Los españoles de mi quinta recordarán aquel desacertado “¡Qué error, qué inmenso error!” de Ricardo de la Cierva cuando el Rey escogió a Adolfo Suárez para presidente del gobierno tras despedir al inmovilista Arias Navarro; el tiempo demostraría tanto el buen ojo de D. Juan Carlos como la invalidez profética de quien acabaría siendo ministro de Cultura con Suárez. A mi juicio, si alguno de los cinco presidentes de gobierno habidos desde 1977 ha sido un inmenso error, es sin duda José Luis Rodríguez Zapatero. Elegido diputado por su León natal a los 26 años, permaneció durante catorce años larvado en su escaño hasta que en 2000, aprovechando los estertores de un felipismo en descomposición, Zapatero eclosionó al fin sorprendiendo con su candidatura a la secretaría general del PSOE sin más mérito curricular que su juventud y con una paupérrima declaración de principios cuya ausencia de ideas de calado y altura debió poner sobre aviso a sus correligionarios. Los cuales, ávidos de renovación a toda costa, eligieron como presidenciable del gobierno de España a un individuo sin experiencia en la gestión de la cosa pública ni, lo que es peor, capacidad para ejercerla. Inmenso error, cometido por los 414 de su partido que lo votaron aquel 22 de julio, que podría repetirse en breve.

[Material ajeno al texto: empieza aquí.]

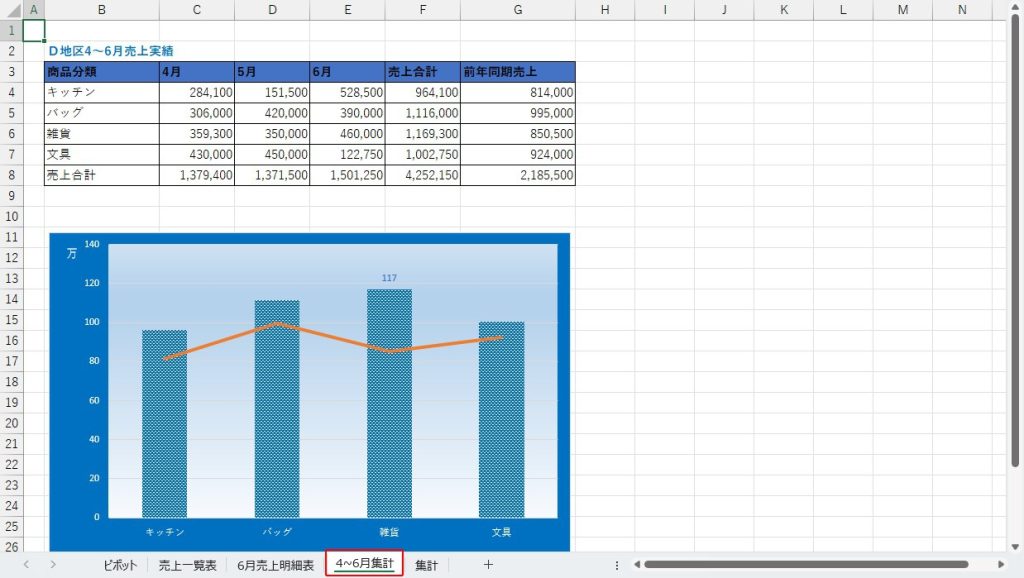The height and width of the screenshot is (578, 1024).
Task: Click the tab bar resize handle dots
Action: coord(617,565)
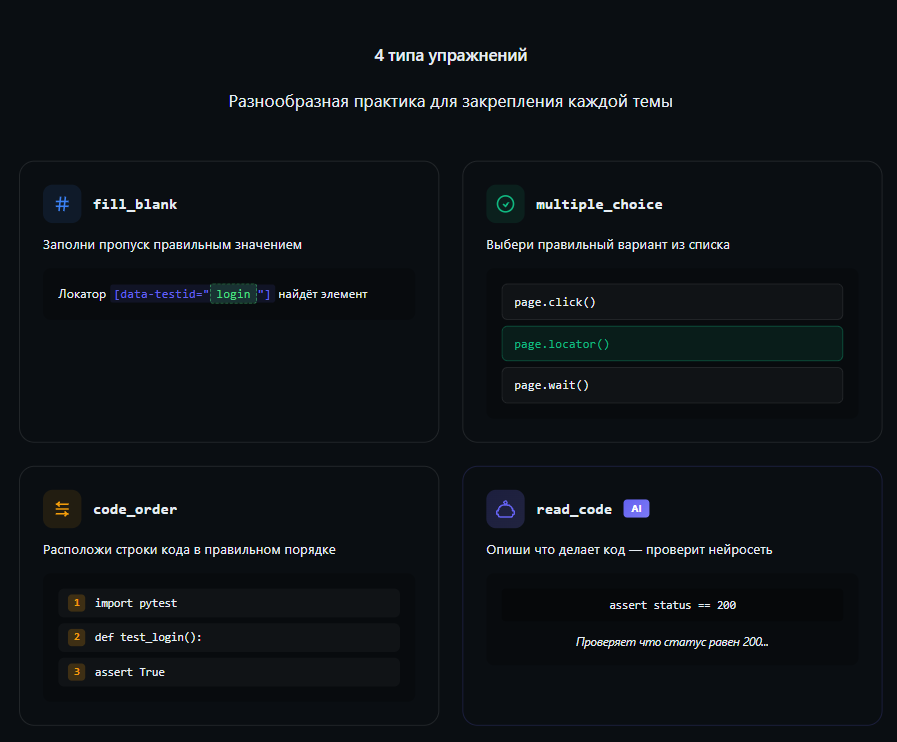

Tres días después de la salvajada del 11-M, un país conmocionado (y manipulado por el infame comportamiento de los rescoldos del peor PSOE, encarnados por un maquiavélico Rubalcaba que sacó tajada electoral de la tragedia agitando la emoción nacional contra un torpe gobierno en funciones) volcó las predicciones y José Luis Rodríguez, transfigurado en ZP por la eficaz propaganda pesoísta, se instaló en la Moncloa sin soñarlo siquiera el domingo anterior. El nuevo presidente no tardó en demostrar que su acción gobierno, más que en hechos, se basaría en gestos, algunos auténticas muecas, teñidos de populismo, revanchismo y ese ingenuo buenismo que bajo la apariencia de un afable optimismo escondía su incompetencia inconsciente para dirigir los destinos de una España que bajo su mandato se ha empobrecido, desprestigiado e invertebrado hasta niveles que costará años remontar. Aún así, en 2008 fue reelegido en un nuevo error, ya no achacable a una asamblea de su partido sino a once millones de votantes. Y cuando en el segundo mandato las cosas vinieron muy mal dadas, puso en evidencia su ineptitud para gestionar una crisis que ha duplicado el número de desempleados tras habernos prometido el pleno empleo.
Los errores se pagan, pero el de este señor que acaba de tomar la mejor decisión de su carrera política nos ha salido carísimo. El suyo, y el de quienes lo han apoyado. A uno le queda el triste consuelo de no haber sido uno de ellos.